Cassià Maria Just i Riba (/ca/; 22 August 1926 – 12 March 2008) was a Spanish Catalan cleric, abbot of Santa Maria de Montserrat from 1966 to 1989.

==Biography==

===Early life===
He was born on 22 August 1926 in Barcelona. At the age of nine, he joined the Escolania de Montserrat to study music. He became a member of the Order of Saint Benedict as a novice of Santa Maria de Montserrat on 6 August 1943. On 27 August 1950 he was ordained a priest. His music studies, focused on the organ, continued in Rome and Paris until 1956. His studies allowed him to compose several polyphonic pieces. From 1957 to 1964 he was the master of novices of Montserrat.

===Abbot of Montserrat===
In 1964 he was elected prior of Montserrat abbey. He became abbot in 1966, to replace Aureli Maria Escarré, who had had to go on exile during Francisco Franco's dictatorship because of some public statements against the regime. He continued the path his predecessor had begun. Just gave Montserrat his open-minded and peaceful style, which made him take in believers and non-believers and people from all ideologies in the abbey. During this time, Cassià kept solid ties with Pope Paul VI. His management of the abbey is notable because it took place during an era of changes in Spain and in Catholicism, it was a few years after the Second Vatican Council and the last years of Franco's dictatorship and the Spanish transition to democracy.

=== Later life ===
After ending his job as abbot he was involved in several humanitarian causes. In 1989 he formed a foundation against unemployment and to help disabled people. In 1994, he created a foundation with his name to help people with risk of being excluded from society to find a job.

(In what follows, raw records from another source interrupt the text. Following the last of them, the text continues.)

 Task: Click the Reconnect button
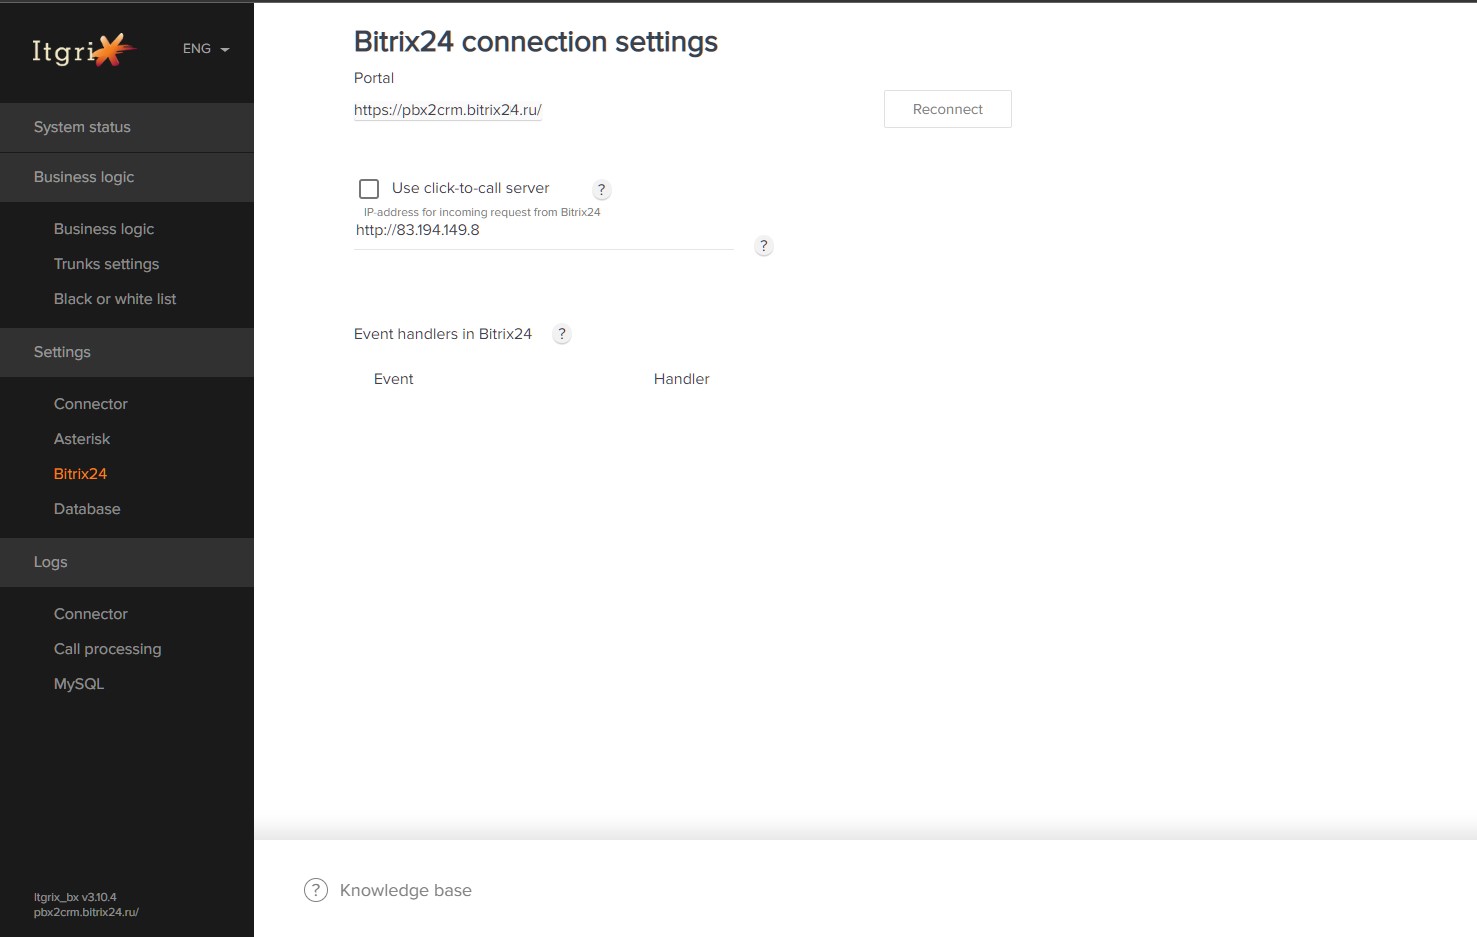pyautogui.click(x=948, y=109)
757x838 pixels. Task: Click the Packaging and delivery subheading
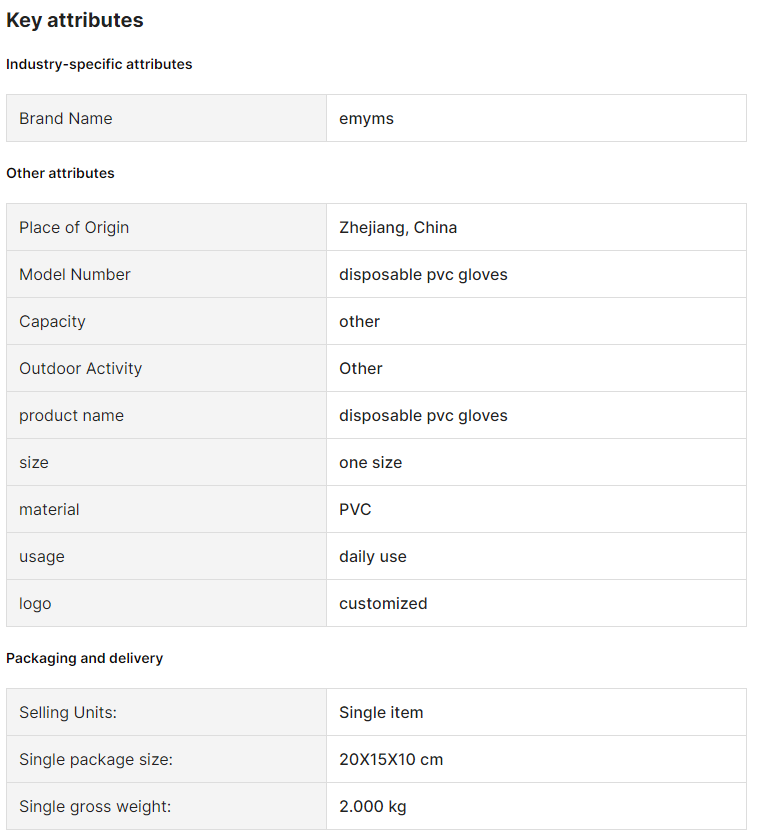(84, 658)

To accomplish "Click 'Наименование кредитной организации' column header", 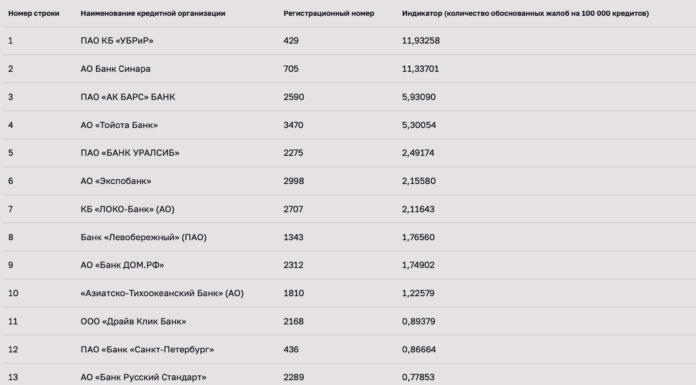I will (153, 13).
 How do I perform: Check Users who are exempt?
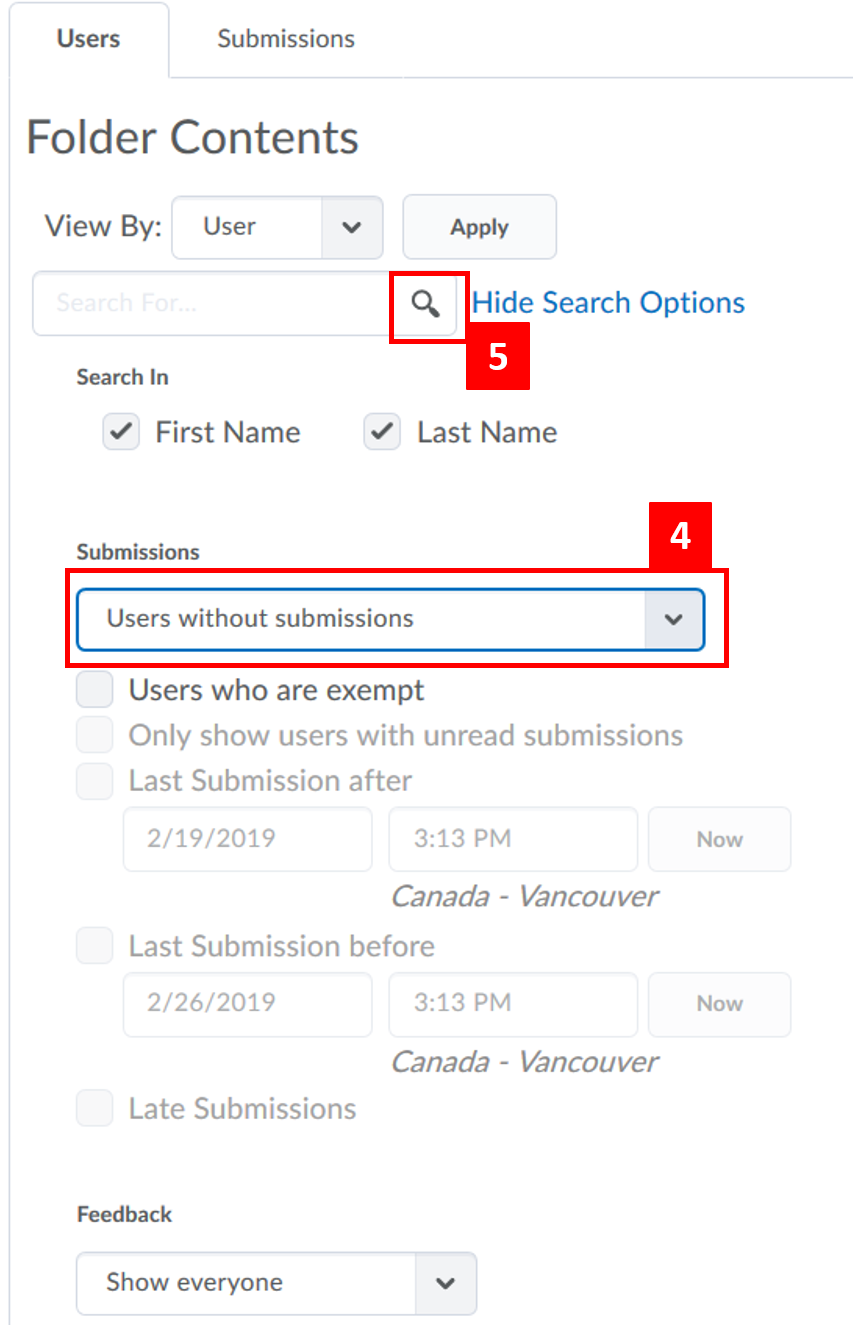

In 1991 he was given the Cross of St. George award by the Generalitat de Catalunya.

===Death===
Late in December 2007, he suffered a stroke which required him to be admitted to hospital Sant Joan de Déu de Manresa. On 9 March he suffered another stroke, recovering from which would have been almost impossible. Cassià died on 12 March 2008 in the infirmary of the monastery.

====Reactions to death and funeral====
More than 1,500 persons attended Cassià's funeral. Amongst them were the last three presidents of the Generalitat, Jordi Pujol, Pasqual Maragall and José Montilla; Marius Rubiralta, the vice-chancellor of the University of Barcelona; the former archbishop of Girona, Jaume Camprodon and Josep Caminal, the former director of the Gran Teatre del Liceu.

==Political and religious views==
The abbot was always a defender of human rights. and showed support for left-wing politics as well as Catalan nationalism. He opposed the Francoist regime. This made him be known as the "abad rojo" (red abbot).

He was a strong critic of some official positions of the Church. For him most part of the leaders of the Church were locked in ideas from the past which had to change. He believed the sexual morals of the Roman Catholic Church were outdated, and showed a favourable position towards the use of contraceptives. Cassià Maria also asked the Church to review its positions on homosexuality, euthanasia, and abortion.